### Exercise data
+++++
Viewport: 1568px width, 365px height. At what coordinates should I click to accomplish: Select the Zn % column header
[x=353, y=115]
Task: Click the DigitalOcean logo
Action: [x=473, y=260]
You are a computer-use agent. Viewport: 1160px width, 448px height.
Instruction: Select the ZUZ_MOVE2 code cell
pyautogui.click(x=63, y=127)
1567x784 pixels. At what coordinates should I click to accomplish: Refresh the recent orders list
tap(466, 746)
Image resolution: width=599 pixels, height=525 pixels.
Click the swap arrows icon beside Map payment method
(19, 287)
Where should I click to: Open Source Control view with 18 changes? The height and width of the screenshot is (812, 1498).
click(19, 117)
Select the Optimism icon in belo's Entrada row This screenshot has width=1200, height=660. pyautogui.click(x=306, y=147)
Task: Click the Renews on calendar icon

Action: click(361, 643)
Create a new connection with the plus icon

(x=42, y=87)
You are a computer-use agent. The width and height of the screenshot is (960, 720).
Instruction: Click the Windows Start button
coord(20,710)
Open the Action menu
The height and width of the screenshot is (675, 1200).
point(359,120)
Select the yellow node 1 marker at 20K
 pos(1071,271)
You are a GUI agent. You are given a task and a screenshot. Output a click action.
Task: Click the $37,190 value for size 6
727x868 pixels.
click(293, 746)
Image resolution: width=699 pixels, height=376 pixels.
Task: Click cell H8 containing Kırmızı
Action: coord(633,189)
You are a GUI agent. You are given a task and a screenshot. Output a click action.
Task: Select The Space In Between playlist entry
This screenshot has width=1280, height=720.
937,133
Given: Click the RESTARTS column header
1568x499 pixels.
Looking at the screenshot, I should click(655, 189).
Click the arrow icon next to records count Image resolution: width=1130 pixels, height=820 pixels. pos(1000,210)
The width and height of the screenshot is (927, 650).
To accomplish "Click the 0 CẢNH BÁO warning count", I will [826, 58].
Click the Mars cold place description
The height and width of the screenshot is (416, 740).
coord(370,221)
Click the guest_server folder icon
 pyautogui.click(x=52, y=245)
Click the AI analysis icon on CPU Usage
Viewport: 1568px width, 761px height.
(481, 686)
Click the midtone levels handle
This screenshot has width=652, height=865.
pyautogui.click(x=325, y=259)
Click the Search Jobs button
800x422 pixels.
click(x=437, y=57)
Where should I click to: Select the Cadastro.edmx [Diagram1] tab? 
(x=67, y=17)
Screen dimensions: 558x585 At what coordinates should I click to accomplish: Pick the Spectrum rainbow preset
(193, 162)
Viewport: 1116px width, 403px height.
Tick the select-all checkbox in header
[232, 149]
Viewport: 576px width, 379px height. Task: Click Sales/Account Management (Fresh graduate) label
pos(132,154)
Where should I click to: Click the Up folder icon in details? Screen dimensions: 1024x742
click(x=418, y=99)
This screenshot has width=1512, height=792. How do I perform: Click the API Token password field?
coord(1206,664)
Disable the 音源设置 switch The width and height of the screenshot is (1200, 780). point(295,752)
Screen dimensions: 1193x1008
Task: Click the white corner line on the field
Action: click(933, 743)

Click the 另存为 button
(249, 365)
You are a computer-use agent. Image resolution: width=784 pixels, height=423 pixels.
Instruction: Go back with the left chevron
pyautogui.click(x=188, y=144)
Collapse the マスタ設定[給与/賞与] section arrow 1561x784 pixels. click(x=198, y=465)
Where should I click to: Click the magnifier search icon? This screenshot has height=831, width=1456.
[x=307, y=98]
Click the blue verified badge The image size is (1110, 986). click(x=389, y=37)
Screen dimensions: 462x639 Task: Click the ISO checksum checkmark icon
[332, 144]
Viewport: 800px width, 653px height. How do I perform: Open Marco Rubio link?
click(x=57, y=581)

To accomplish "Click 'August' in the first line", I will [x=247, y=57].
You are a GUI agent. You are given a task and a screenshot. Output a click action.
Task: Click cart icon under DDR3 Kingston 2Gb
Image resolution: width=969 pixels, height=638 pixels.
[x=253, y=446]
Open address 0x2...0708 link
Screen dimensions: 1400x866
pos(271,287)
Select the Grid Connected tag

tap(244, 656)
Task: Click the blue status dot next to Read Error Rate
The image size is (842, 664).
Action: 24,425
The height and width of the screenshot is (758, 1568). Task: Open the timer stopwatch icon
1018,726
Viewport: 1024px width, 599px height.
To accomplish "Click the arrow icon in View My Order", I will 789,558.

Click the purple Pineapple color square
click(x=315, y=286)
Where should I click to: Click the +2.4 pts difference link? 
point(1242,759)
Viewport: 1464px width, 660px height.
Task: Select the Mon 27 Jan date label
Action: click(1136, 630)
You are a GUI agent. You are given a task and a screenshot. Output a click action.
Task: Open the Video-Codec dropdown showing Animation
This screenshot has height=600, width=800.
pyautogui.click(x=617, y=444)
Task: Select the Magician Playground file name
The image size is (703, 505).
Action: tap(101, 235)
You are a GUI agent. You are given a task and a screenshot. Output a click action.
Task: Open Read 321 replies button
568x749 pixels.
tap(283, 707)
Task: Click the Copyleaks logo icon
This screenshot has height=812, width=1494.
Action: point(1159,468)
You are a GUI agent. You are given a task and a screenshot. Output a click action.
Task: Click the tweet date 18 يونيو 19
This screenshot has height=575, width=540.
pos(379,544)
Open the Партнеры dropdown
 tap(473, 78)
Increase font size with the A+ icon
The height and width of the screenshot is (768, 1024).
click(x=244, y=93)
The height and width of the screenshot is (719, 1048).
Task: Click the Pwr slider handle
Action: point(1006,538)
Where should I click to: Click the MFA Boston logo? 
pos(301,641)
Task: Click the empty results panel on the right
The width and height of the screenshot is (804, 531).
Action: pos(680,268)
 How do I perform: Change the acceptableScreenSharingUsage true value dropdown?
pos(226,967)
+++++
### What needs to be done
Before answering, count every line of the records that contains "Read"; the answer is that number and nothing more.

### Written reply
2